There's also the function unichr that gives you any Unicode code point:

>>> unichr(0x25)
u'%'

Looks nice, but here comes the funny part: Depending on how the Python is configured before build, it stores the strings internally either as UTF-16 or as UTF-32. And the representation used actually changes how Python behaves.

Let's try to obtain a character that won't fit in a single UTF-16 code unit:

>>> a = u'\N{MAHJONG TILE GREEN DRAGON}'
>>> a
u'\U0001f005'
>>> len(a)

Depending on your build ("narrow" or "wide"), you'll obtain either 1 or 2! That depends whether your Python build has been configured with --enable-unicode=ucs4. Usually, Linux builds are wide and Windows builds are narrow.

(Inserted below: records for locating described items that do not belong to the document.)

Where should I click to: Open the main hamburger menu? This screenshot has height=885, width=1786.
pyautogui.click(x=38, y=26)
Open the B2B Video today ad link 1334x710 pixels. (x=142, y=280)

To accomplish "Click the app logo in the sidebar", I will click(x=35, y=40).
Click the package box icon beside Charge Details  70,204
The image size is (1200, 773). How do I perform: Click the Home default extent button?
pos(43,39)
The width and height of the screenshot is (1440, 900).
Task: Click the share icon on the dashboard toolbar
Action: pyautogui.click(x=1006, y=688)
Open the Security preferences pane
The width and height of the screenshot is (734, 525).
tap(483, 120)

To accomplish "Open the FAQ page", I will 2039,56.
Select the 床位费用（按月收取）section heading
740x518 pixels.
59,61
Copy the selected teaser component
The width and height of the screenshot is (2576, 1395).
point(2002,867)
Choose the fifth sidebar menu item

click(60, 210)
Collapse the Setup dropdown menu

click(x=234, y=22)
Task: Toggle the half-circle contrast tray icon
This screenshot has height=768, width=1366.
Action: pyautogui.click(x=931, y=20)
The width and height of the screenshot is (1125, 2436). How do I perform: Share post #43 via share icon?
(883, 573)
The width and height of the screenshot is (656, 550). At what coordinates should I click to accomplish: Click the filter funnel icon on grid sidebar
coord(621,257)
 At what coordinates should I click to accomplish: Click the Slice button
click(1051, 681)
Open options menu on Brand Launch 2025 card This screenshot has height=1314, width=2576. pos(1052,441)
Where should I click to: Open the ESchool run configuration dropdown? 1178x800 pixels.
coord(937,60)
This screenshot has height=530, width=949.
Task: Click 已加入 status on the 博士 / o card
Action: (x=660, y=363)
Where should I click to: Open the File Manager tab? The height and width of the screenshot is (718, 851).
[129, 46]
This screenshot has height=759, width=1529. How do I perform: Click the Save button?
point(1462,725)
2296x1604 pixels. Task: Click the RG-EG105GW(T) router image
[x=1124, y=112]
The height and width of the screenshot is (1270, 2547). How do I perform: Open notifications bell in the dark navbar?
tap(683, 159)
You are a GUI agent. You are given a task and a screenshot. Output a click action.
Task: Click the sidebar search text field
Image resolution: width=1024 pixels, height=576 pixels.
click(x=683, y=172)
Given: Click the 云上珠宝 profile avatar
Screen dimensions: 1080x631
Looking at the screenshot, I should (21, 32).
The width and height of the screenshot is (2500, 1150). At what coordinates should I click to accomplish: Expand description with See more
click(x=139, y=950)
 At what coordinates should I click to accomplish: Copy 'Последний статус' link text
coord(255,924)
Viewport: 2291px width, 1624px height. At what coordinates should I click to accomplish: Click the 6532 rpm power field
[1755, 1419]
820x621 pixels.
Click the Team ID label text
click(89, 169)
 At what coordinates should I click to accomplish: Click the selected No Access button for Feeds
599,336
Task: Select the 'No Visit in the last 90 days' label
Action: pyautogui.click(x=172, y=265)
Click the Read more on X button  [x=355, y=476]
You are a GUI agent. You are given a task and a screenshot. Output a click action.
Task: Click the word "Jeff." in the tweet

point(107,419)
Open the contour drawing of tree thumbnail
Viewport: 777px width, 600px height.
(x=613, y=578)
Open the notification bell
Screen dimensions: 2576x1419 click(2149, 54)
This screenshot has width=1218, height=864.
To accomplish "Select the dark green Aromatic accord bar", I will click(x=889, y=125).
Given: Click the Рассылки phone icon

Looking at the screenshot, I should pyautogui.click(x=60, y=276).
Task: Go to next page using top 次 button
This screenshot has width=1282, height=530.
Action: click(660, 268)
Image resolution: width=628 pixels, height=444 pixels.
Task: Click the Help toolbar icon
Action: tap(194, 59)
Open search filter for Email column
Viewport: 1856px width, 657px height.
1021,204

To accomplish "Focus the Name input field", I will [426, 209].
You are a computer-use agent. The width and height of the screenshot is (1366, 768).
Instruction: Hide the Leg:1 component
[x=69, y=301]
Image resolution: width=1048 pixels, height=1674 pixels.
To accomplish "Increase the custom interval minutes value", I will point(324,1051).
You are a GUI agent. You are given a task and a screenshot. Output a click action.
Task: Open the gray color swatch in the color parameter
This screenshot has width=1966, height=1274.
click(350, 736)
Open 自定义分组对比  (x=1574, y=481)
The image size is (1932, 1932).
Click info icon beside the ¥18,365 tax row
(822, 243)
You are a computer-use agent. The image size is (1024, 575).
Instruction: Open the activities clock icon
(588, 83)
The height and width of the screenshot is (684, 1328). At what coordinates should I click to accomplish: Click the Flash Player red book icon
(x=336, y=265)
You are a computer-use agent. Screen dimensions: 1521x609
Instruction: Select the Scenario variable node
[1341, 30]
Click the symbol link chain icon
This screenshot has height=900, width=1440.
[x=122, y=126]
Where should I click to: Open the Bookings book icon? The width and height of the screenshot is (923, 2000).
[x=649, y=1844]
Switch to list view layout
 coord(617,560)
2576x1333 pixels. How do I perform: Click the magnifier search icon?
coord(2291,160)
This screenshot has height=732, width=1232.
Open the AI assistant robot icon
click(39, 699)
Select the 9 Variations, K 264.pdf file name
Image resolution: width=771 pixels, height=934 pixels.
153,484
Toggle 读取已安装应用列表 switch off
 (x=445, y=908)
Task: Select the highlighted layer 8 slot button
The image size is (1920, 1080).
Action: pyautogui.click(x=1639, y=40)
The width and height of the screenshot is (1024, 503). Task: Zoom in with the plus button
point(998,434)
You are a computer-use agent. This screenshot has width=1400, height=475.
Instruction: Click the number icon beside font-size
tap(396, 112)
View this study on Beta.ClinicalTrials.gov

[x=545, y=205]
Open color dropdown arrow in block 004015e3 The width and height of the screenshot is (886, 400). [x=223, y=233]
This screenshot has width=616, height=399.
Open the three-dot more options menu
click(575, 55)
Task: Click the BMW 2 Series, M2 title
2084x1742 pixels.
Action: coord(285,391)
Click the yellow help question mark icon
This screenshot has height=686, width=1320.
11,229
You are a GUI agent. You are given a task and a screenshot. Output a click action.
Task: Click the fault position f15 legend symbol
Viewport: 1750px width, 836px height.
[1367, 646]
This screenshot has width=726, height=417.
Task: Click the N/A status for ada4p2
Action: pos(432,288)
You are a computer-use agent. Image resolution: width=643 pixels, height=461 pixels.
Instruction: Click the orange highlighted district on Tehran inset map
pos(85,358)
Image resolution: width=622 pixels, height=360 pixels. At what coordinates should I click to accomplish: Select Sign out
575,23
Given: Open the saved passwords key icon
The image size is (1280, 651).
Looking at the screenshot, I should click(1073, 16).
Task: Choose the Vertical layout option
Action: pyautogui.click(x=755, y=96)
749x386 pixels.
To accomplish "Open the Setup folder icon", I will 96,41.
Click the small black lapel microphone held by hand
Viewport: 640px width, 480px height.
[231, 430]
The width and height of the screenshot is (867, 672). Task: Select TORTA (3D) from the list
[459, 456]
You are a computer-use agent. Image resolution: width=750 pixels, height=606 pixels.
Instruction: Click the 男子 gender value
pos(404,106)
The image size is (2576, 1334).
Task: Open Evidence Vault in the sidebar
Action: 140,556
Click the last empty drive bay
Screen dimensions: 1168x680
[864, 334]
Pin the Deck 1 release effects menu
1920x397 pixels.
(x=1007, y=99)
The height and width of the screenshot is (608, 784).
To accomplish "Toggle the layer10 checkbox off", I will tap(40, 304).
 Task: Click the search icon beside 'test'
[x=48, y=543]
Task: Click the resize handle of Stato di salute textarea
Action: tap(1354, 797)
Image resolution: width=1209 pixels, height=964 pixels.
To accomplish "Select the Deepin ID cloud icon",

We can further confirm that it's UTF-16 we're seeing:

>>> a[0], a[1]
(u'\ud83c', u'\udc05')
>>> [hex(ord(c)) for c in a.encode('utf-16be')]
['0xd8', '0x3c', '0xdc', '0x5']

While it's surprising, don't worry about that. Indexing and len() may work inconsistently depending on the build, but the unicode type is Unicode-aware and behaves correctly when encoding, decoding, looking for substrings, etc. Also note how repr correctly interprets the surrogate pair as a single code point.

If you're curious, read up the rationale in PEP 261 that introduced this curious solution back in 2001.

Python 3

The major language update cleaned up the string types. The str was replaced by the new bytes type and unicode was renamed to the simple str - this is probably the first thing people learn when switching from 2 to 3.

The internal representation issue, however, hasn't been cleaned up until Python 3.3 and PEP 393. Only then was the distinction between narrow and wide builds dropped. In Python 3.0 through 3.2, the situation for str is the same as for unicode in Python 2.

Conclusions

Pay attention to how your language represents strings and characters. Understand the differences between byte strings and "code unit" strings with an encoding assumed.

A "character" can be understood a vague term - it can be a code unit, code point, a grapheme cluster... Pay attention and choose the correct abstraction level for your problem.

UTF-8 is great, use it. (Concerned about storage size with non-Western text? Forget UTF-16, go UTF-8 + gzip. Seriously.)